En cualquier emprendimiento humano, desde la investigación para lograr una vacuna hasta la puesta en marcha de una iniciativa social o medioambiental, la carrera contra el tiempo resulta prioritaria, no simplemente por impaciencia, sino porque en ello va su misma utilidad práctica. Recuerdo una obra de teatro del inolvidable Carlos Maggi llamada La biblioteca, donde la pesadez de la administración pública y su incapacidad de evolucionar pasaba del humor a la pesadilla.

Es verdad que Uruguay se ha caracterizado siempre por una gran resistencia a los cambios. La pregunta es cuánto más aguanta el país una política inercial, donde sobran diagnósticos pero no se corrigen los problemas.

La última gran revolución democrática fue la de José Batlle y Ordóñez en las primeras décadas del siglo pasado. Dos dictaduras después, los grandes intentos de cambio, en mayor o menor medida naufragaron. Algunas veces por la vía del referéndum, como la ley del gobierno de Lacalle que promovía una asociación con privados para Antel, o la que lo intentaba del mismo modo con Ancap bajo el de Jorge Batlle.

Este último caso es paradigmático: el gobierno había enviado al parlamento un proyecto de ley de un solo artículo, que derogaba el monopolio de la importación de combustibles. En las cámaras, el proyecto fue ampliado, modificado y pasterizado por tres legisladores del Frente Amplio. Pero hete aquí que ese nuevo texto, negociado en una verdadera concertación multipartidaria, no fue del agrado del sindicato de funcionarios de Ancap, quienes convencieron al entonces líder opositor Tabaré Vázquez: juntaron las firmas, ganaron el referéndum y todo cayó. O sea que el cambio que el sistema político debió procesar para una mejor calidad de vida de la gente y menores costos de energía para la producción uruguaya, no solo se devaluó en la negociación parlamentaria, sino que se extinguió por completo.

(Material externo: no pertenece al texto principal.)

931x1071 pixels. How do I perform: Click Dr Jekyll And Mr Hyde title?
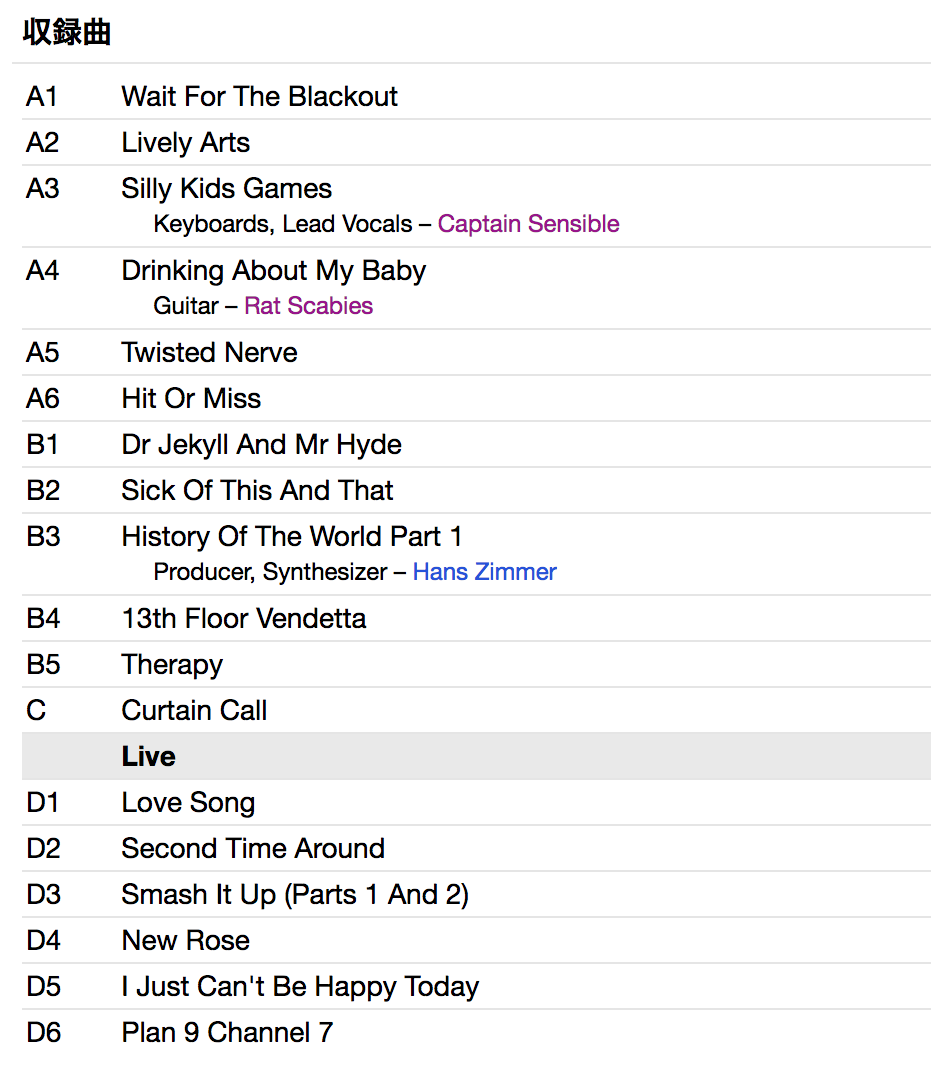pyautogui.click(x=261, y=444)
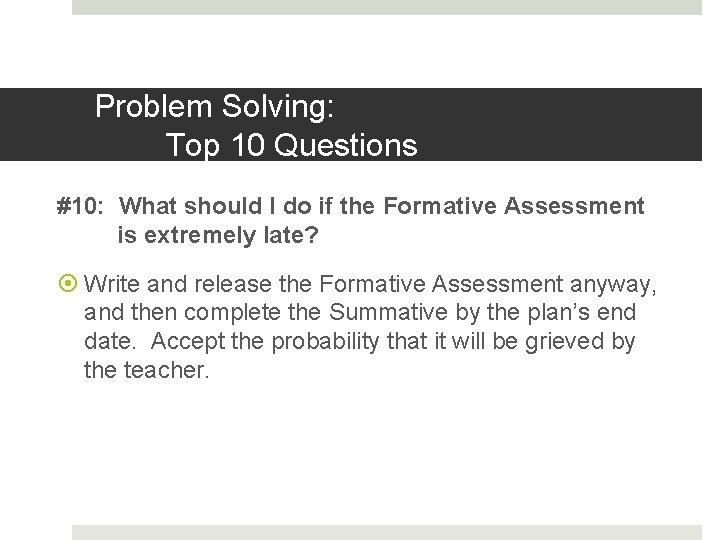Click the word 'complete' in second bullet line

[x=232, y=314]
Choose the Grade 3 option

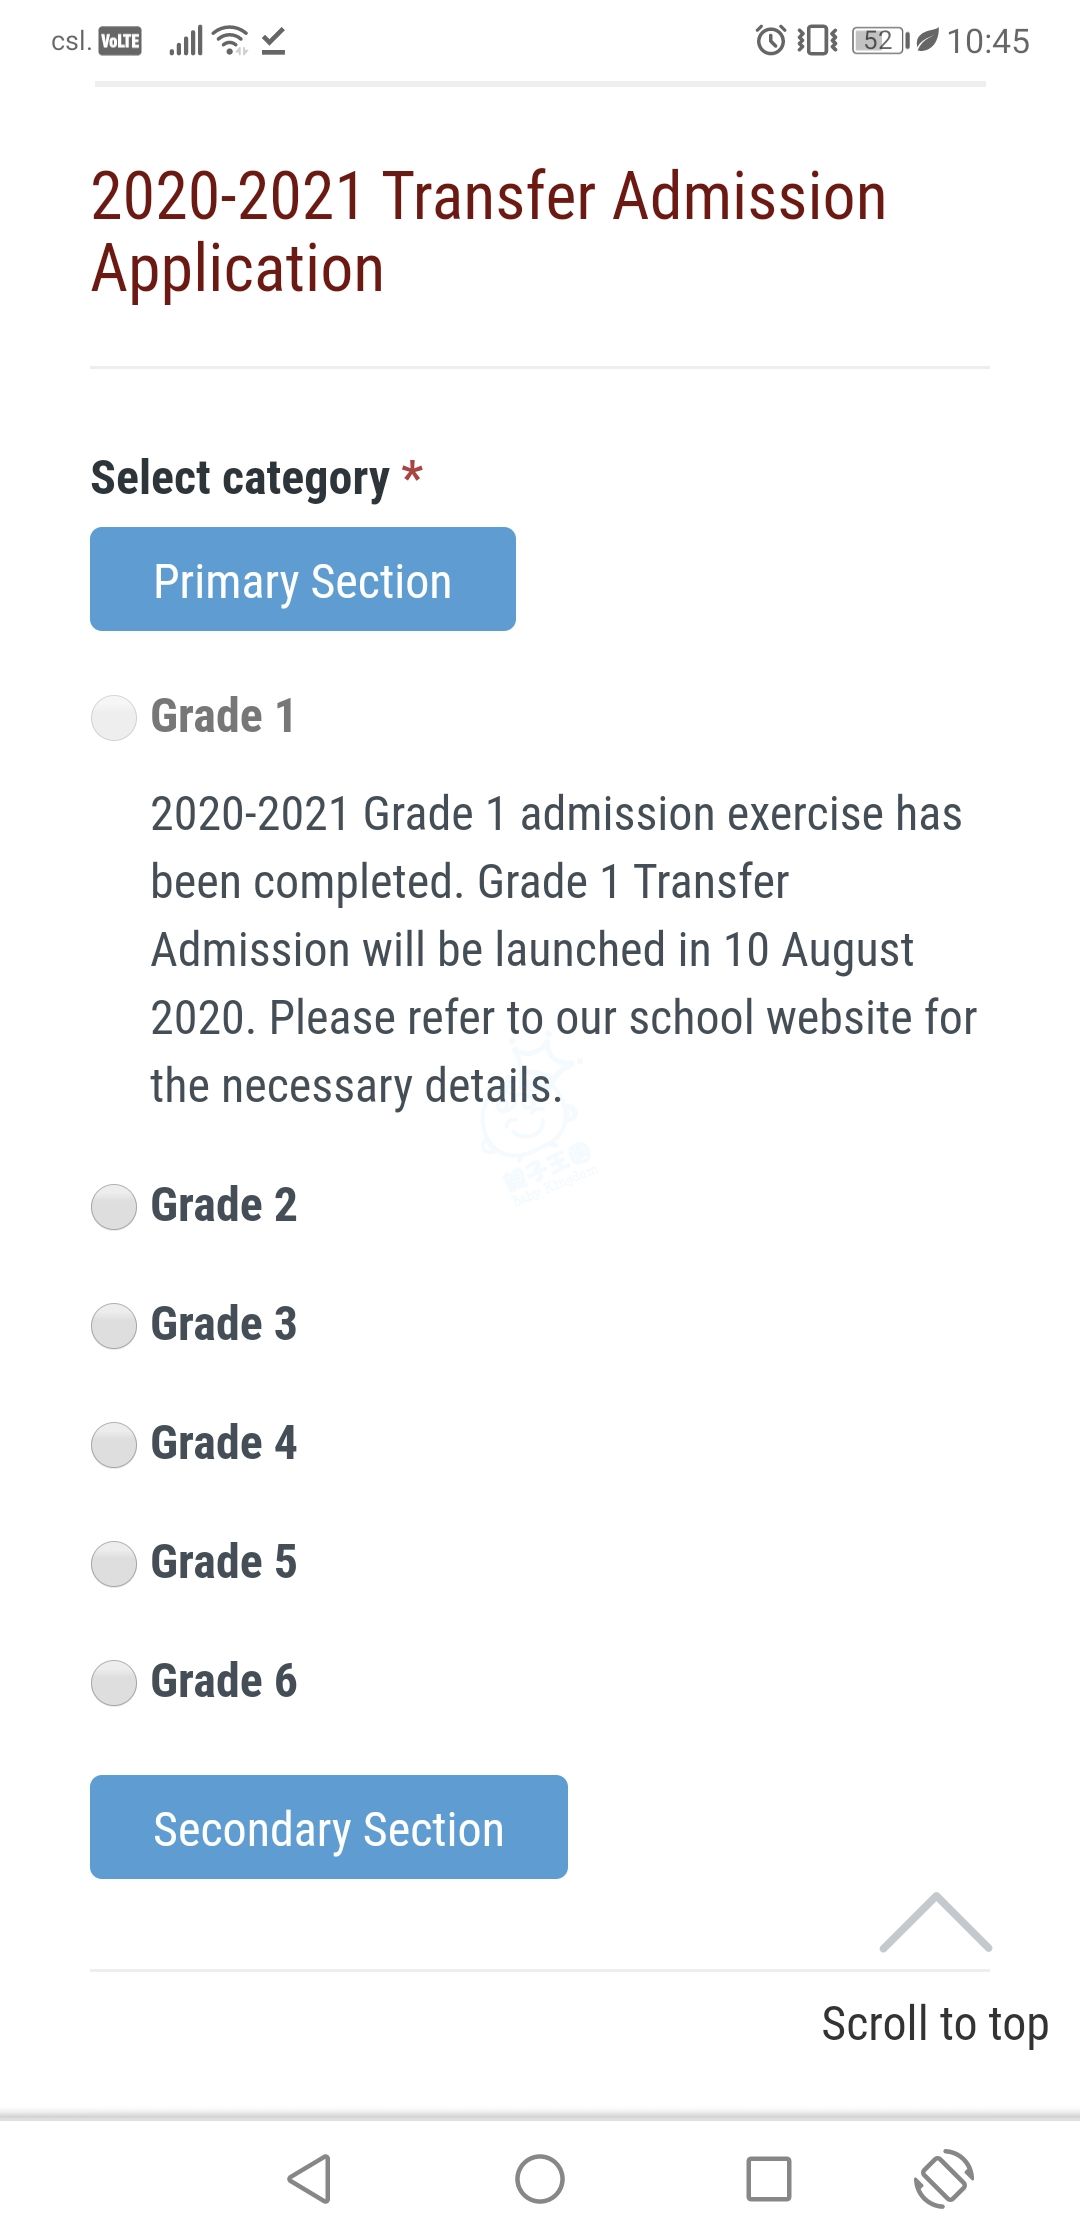pos(114,1326)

Lo mismo puede decirse de la última reforma seria de la educación pública, que fue la de Germán Rama. Los sindicatos docentes -que la calificaban como “reforma ramera”- pusieron todas las piedras posibles en el camino de su implementación, hasta que el primer gobierno frenteamplista la borró de un plumazo, y ya sabemos en qué quedó la educación a partir de entonces. Los mismos que en épocas de Rama vituperaban las escuelas de tiempo completo, las reivindicaron como propias en el período mujiquista. Los mismos que cuestionaban la universalización de la enseñanza preescolar, ahora cuestionan a la LUC por una mera tergiversación semántica sobre su obligatoriedad.

Hay que entender de una vez por todas que quienes paradójicamente se autodenominan progresistas, tienen una tendencia conservadora, reiterada y machacona a través de las décadas. Rechazan los cambios, apelando siempre al retorno a un supuesto pasado idílico que tiene más de autoengaño que de realidad. Hace unos días escuché a la intendenta de Montevideo criticar la regla fiscal, porque para ella, “hay que gastar”. ¿En qué medida prenden estos argumentos demagógicos en la población? ¿Seguiremos eternamente postergando los cambios con base en prejuicios e ignorancia de las más elementales leyes de la economía?

Creo firmemente que, cualquiera sea el resultado del referéndum, la principal tarea del gobierno deberá ser la de llevar a cabo una nueva revolución educativa.

Está muy bien enseñar habilidades para conseguir trabajo, pero si no mejoramos la cultura cívica a todos los niveles, si no promovemos de verdad el conocimiento humanístico y económico, si no enaltecemos el ejercicio del espíritu crítico, esta patética noria conservadora acabará con todo.